START Excerpt to read

Words are scored (0-1) based on factors that indicate domain specificity:

| Factor                                 | Score Bonus | Example                  |
| -------------------------------------- | ----------- | ------------------------ |
| snake\_case (underscore in middle)     | +0.30       | `user_id`, `pg_catalog`  |
| camelCase/PascalCase                   | +0.25       | `userId`, `CompanyId`    |
| Technical prefix (is\_, has\_, get\_)  | +0.20       | `isEnabled`, `hasAccess` |
| Technical suffix (\_id, \_at, \_count) | +0.20       | `created_at`, `user_id`  |
| Length 15+ chars                       | +0.15       | `unreadmessagescount`    |
| Length 10+ chars                       | +0.10       | `companyid`              |
| Contains numbers                       | +0.10       | `thread2`, `v2_schema`   |
| Rare in input (appears once)           | +0.10       | unique terms             |

#### Filtering

The extractor filters out:

* **Common words**: Generic terms like `status`, `type`, `name`, `value`, `data` (\~260 words)
* **SQL keywords**: `SELECT`, `FROM`, `CREATE`, `TABLE`, `VARCHAR`, `INTEGER` (\~160 keywords)
* **Programming keywords**: `function`, `class`, `return`, `if`, `const`, `public` (\~130 keywords)
* **Generic identifiers**: `id`, `pk`, `uuid`, `key`, `tmp`, `obj` (\~50 identifiers)
* **English dictionary words**: Plain English words like `verified`, `wallet`, `without` (\~427K words, smart filter)

#### Smart English Dictionary Filter

The `filter_english_words` option uses a **smart filtering** approach that preserves domain-specific identifiers while filtering plain English words:

| Word            | Has Domain Indicator? | Filtered? | Reason                 |
| --------------- | --------------------- | --------- | ---------------------- |
| `verified`      | No                    | Yes       | Plain English word     |
| `wallet`        | No                    | Yes       | Plain English word     |
| `user_verified` | Yes (snake\_case)     | No        | Has underscore         |
| `userVerified`  | Yes (camelCase)       | No        | Has mixed case         |
| `isVerified`    | Yes (prefix)          | No        | Technical prefix `is`  |
| `verified_at`   | Yes (suffix)          | No        | Technical suffix `_at` |
| `wallet2`       | Yes (number)          | No        | Contains digit         |

This prevents false positives where common English words appear in SQL schemas or code, while preserving domain-specific compound identifiers.

END Excerpt to read
START Entries supplied

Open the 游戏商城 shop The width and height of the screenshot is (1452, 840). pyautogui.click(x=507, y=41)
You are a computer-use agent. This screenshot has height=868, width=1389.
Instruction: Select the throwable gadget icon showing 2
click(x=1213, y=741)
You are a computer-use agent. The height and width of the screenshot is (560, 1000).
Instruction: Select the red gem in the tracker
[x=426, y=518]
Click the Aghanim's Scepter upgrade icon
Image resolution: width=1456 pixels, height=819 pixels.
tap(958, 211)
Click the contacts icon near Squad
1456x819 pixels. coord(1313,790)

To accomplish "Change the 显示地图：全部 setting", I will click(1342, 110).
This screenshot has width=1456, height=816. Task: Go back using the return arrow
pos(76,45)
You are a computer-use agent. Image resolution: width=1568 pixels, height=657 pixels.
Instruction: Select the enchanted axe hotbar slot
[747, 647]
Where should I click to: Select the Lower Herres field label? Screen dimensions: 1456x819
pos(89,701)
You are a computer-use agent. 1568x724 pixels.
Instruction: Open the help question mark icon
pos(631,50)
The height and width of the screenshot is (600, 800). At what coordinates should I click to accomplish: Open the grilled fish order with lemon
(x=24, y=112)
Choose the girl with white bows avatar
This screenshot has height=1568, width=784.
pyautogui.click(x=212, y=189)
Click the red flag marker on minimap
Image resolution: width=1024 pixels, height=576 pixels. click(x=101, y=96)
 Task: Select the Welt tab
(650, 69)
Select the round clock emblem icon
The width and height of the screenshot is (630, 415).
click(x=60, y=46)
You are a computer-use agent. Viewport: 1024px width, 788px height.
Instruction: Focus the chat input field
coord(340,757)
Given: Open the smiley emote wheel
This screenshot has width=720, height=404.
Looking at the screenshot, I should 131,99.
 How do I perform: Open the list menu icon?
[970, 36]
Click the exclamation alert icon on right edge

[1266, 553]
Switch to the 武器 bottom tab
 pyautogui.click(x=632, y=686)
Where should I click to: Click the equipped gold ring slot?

END Entries supplied

▸ **Written exercise 1**: In the word-scoring excerpt, roughly how many words does the English dictionary filter cover?
▸ **Written exercise 2**: Output the portion of the word-scoring excerpt starting at "The extractor filters" and ending at "words, smart filter)".

▸ **Exercise result 1**: About 427K words.

▸ **Exercise result 2**:
The extractor filters out:

* **Common words**: Generic terms like `status`, `type`, `name`, `value`, `data` (\~260 words)
* **SQL keywords**: `SELECT`, `FROM`, `CREATE`, `TABLE`, `VARCHAR`, `INTEGER` (\~160 keywords)
* **Programming keywords**: `function`, `class`, `return`, `if`, `const`, `public` (\~130 keywords)
* **Generic identifiers**: `id`, `pk`, `uuid`, `key`, `tmp`, `obj` (\~50 identifiers)
* **English dictionary words**: Plain English words like `verified`, `wallet`, `without` (\~427K words, smart filter)